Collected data
******************************
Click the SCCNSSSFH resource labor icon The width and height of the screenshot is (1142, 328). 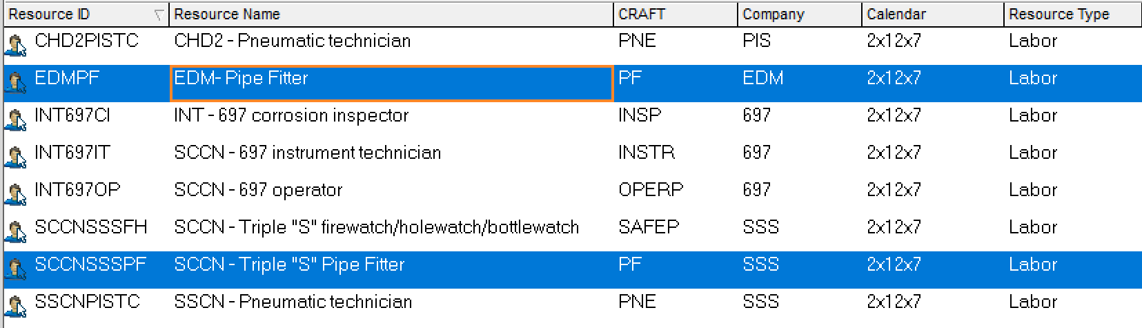pos(15,232)
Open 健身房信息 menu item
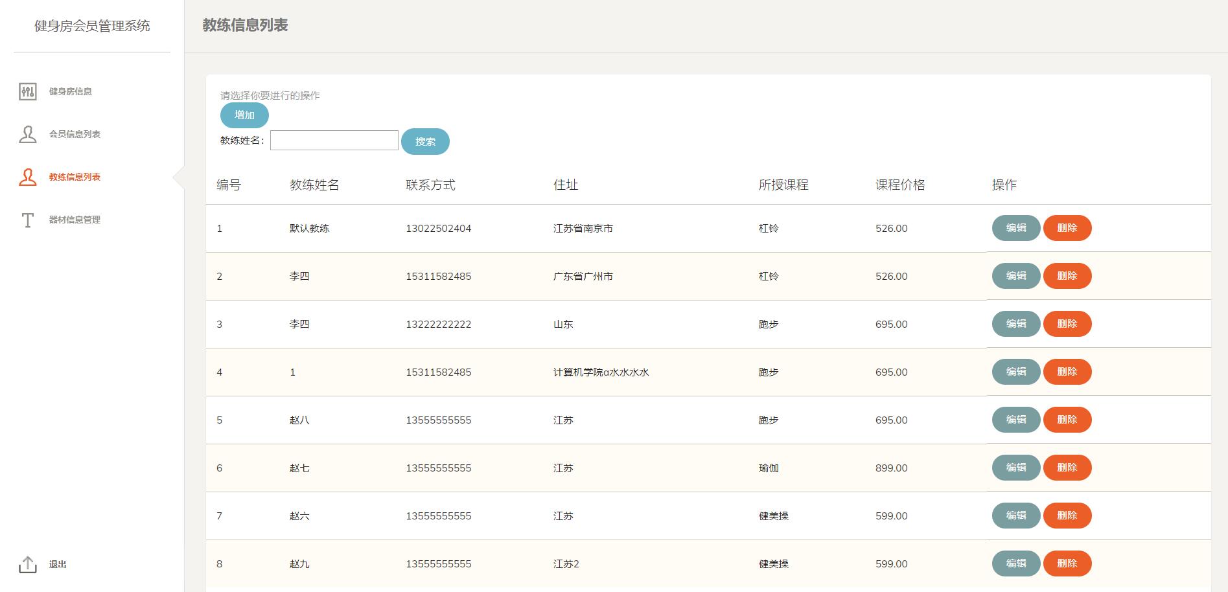1228x592 pixels. (70, 91)
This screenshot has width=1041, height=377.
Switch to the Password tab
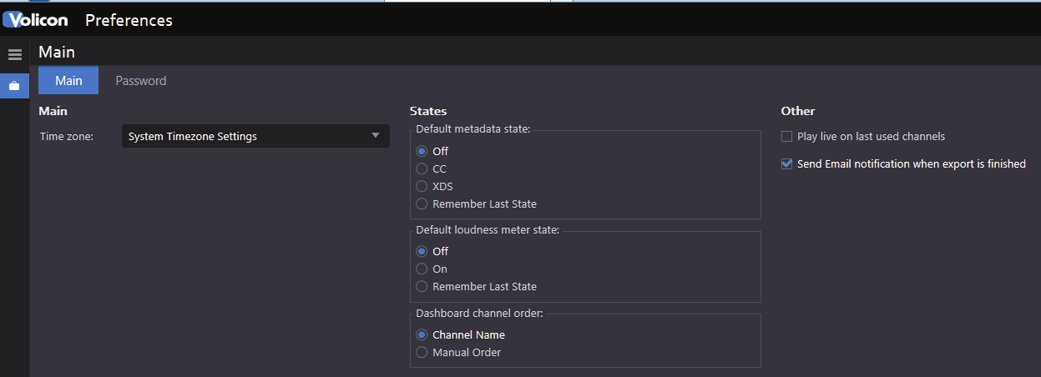[141, 81]
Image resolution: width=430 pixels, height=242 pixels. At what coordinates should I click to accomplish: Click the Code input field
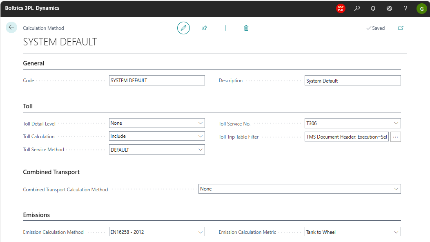[157, 81]
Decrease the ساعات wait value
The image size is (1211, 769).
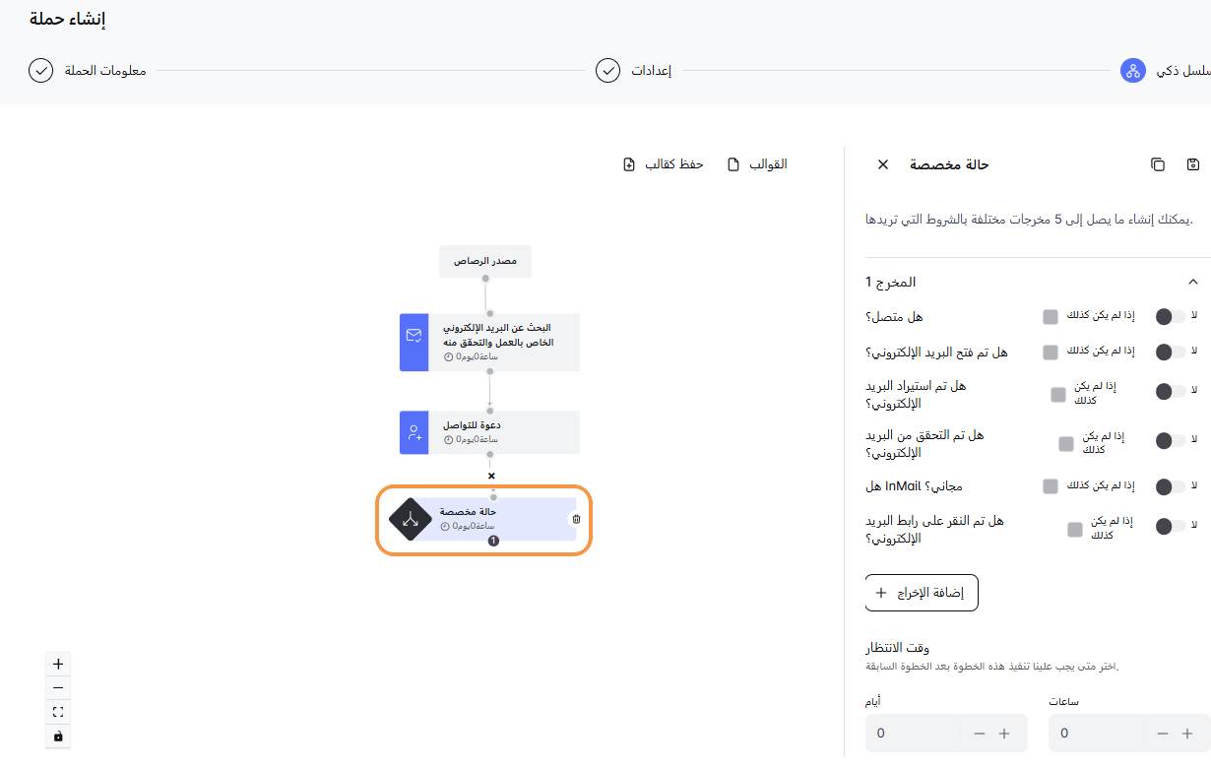[1163, 734]
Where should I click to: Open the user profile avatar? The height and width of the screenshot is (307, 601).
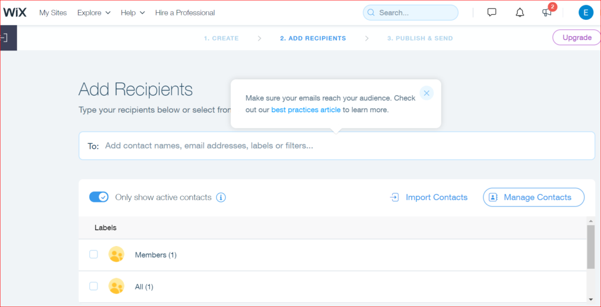point(585,12)
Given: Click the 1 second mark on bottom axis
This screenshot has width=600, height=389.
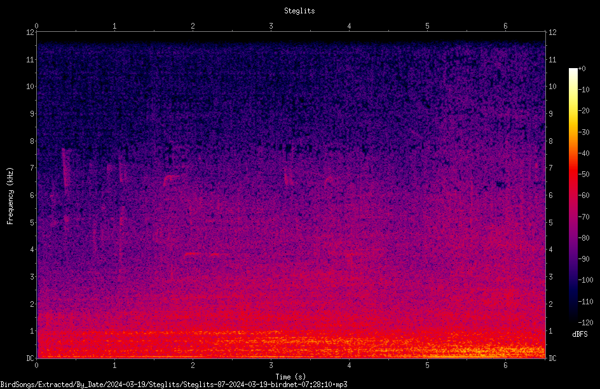Looking at the screenshot, I should pyautogui.click(x=114, y=365).
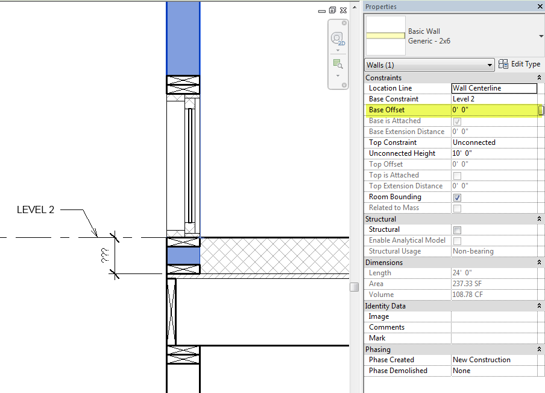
******************************
• _Task item_: Once you find the line with "This screenshot has width=1041, height=377.", restate it and every later line of the data word for word, excluding the pictures.

• _Answer space_:
This screenshot has width=1041, height=377.
Switch to the Password tab
[141, 81]
Image resolution: width=430 pixels, height=242 pixels. At what coordinates should I click to accomplish: Click the Code input field
[157, 81]
Decrease the ساعات wait value
The image size is (1211, 769).
[1163, 734]
Where should I click to: Open the user profile avatar? The height and width of the screenshot is (307, 601).
point(585,12)
Given: Click the 1 second mark on bottom axis
This screenshot has width=600, height=389.
Looking at the screenshot, I should pyautogui.click(x=114, y=365).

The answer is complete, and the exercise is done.